You turn your trusty horse Patches toward Red Rock and you start riding. It's going to take a little while to get there. At least a couple days, at least if you don't push your horse to the breaking point. That's alright, though. You think you could use a quiet ride after the last few days. The journey itself is mostly uneventful. You have a quiet night wrapped in your blanket and a cold morning drinking camp coffee and eating fried pork and hoe cakes. The scenery is, as always, beautiful (if a bit bleak). You're still not quite used to it after the orange groves and cattle ranches of your childhood home. But you enjoy it.
The hills and mountains get closer over the course of the trip and midway through your second day on the road, you're starting to climb. It's a relatively well-traveled dirt path, packed hard by the sun and by the tromp of hooves and feet and rutted by wagon wheels. Occasionally you pass another traveler - prospectors with a train of mules, a woman in the uniform of the New Alleghenian Mounted Rifles who gives you the sparest of nods as she goes past you, a group of farmers or ranch hands who look like they're of Taxcoco stock who are all chatting happily among themselves in their own language. It's not incredibly busy, but busier than the desert.

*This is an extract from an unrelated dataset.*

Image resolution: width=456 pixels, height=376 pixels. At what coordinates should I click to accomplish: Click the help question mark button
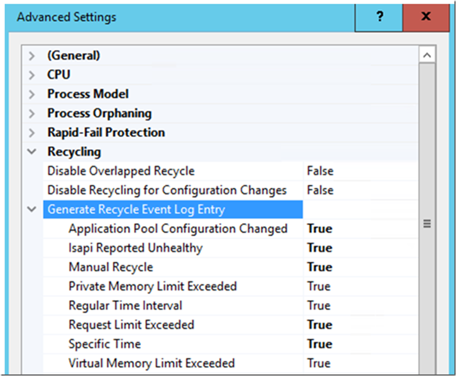[x=379, y=17]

Finally, in the late afternoon of day two you come over a ridge and the trading post is situated in a low valley in front of you, settled in alongside a creek, the small valley dotted with pine trees and scrub. The trading post itself is a simple adobe house, where the propriator lives, and a few other buildings (including a tavern-slash-road house of sorts) and a few other houses for the permanent residents. There are also more temporary living quarters - tents and other campsites dot the area around it. Some Inde, some not. You click your tongue and start down the road again - time to see what you can see.

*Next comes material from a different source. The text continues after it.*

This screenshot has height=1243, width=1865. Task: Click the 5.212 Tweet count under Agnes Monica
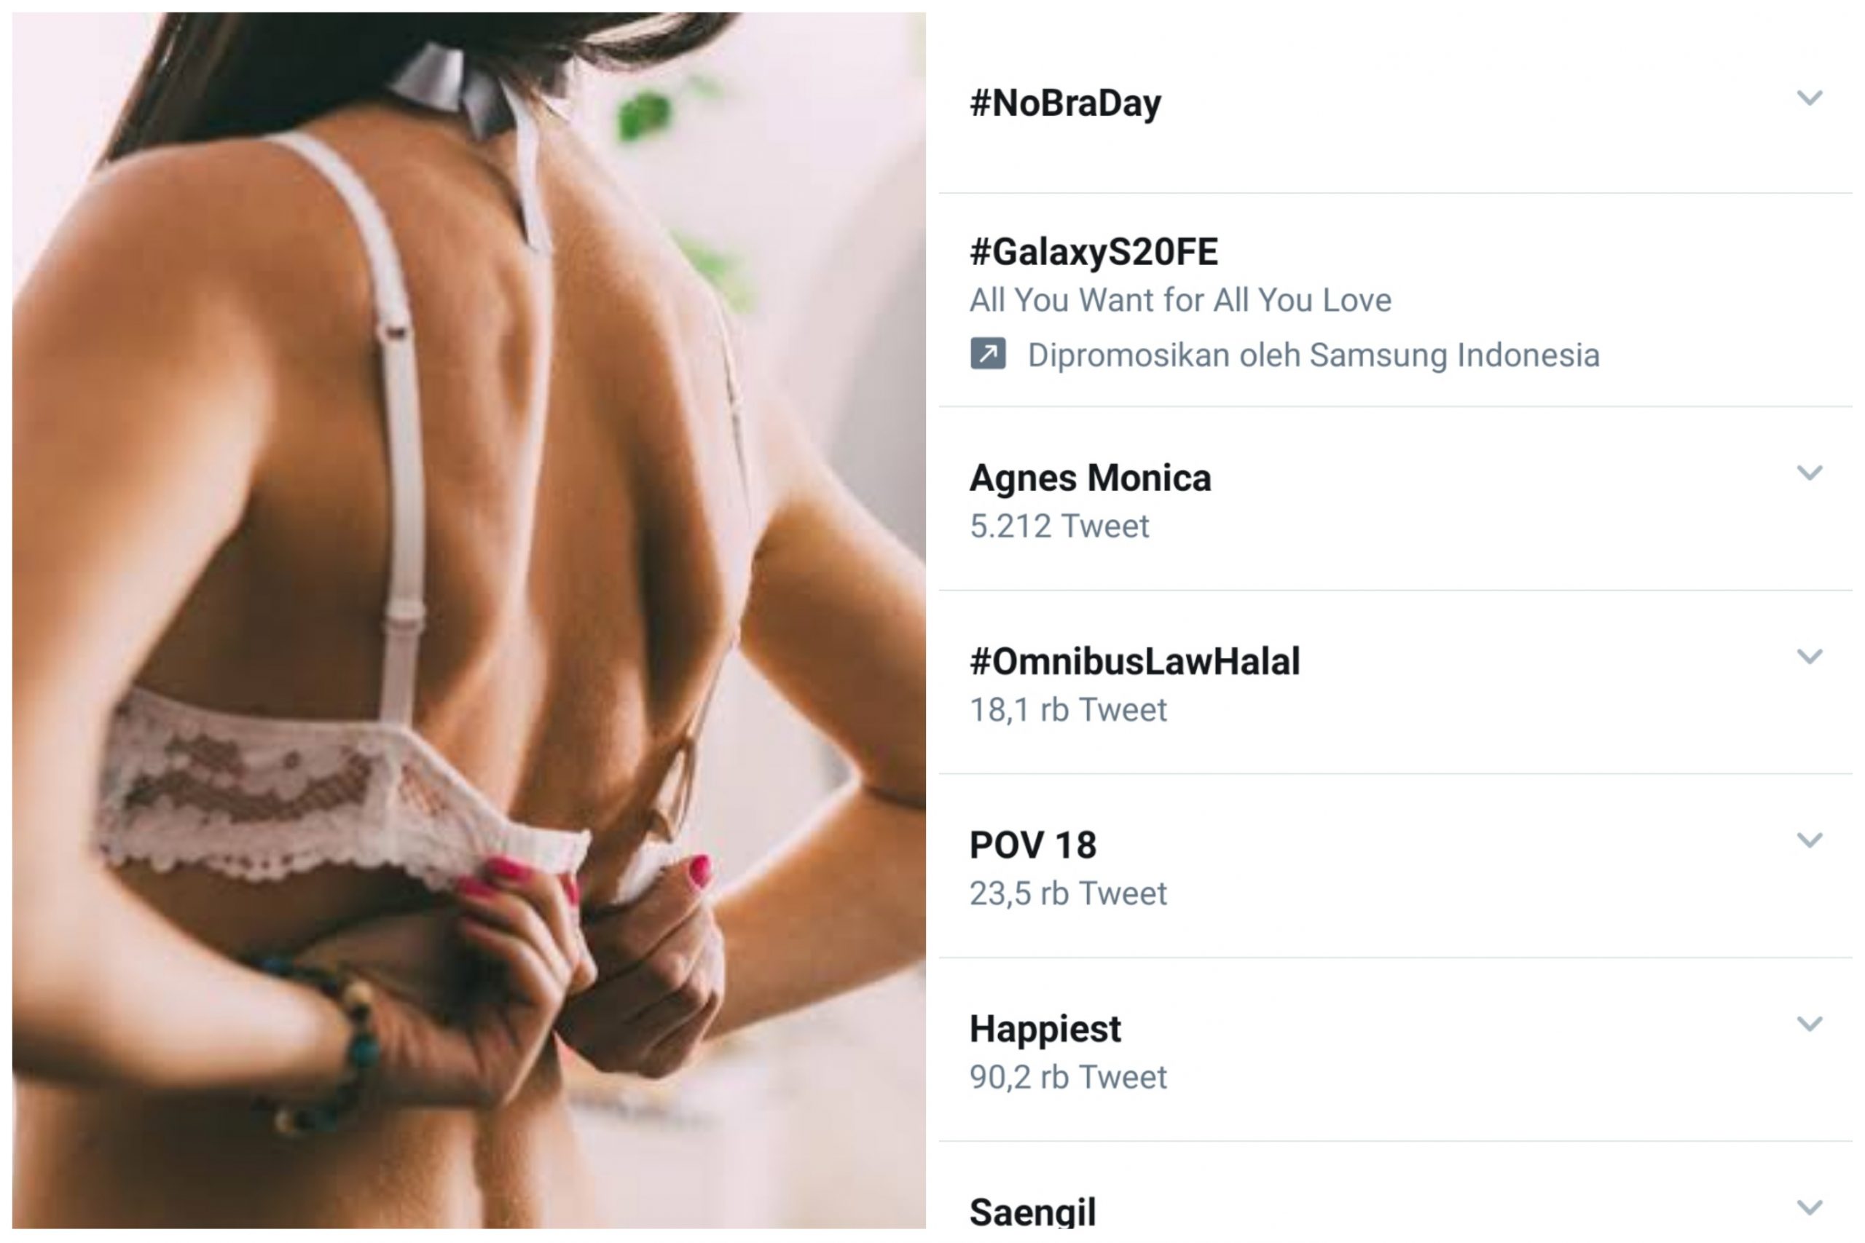click(1059, 526)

It's a rough and tumble place, situated as it is on the frontier of frontiers (or so say the newspapers), straddling the line between Inde territory and the ostensibly federal territory of New Allegheny. There are Inde, Taxcocoans, prospectors, ne'er-do-wells, and explorers. It's an interesting place, honestly. The tavern-slash-road house seems the best place to start. It's not exactly bustling, but there's a reasonably-sized clientele. Rough-hewn wood floor, sturdy furniture, some interesting wall decorations.
You've seen worse.
There's a rough and tumble looking group at one corner, chatting amongst themselves and nursing some rotgut. A poker game is on-going at another table. There's even an Inde man with a pipe in one corner, smoking and keeping to himself, wrapped up in a blanket. And there's the trusty barkeep. Where to start?
[ ] The rough and tumble crowd.
[ ] The poker game.
[ ] The Inde.
[ ] The barkeep and tavern-keeper.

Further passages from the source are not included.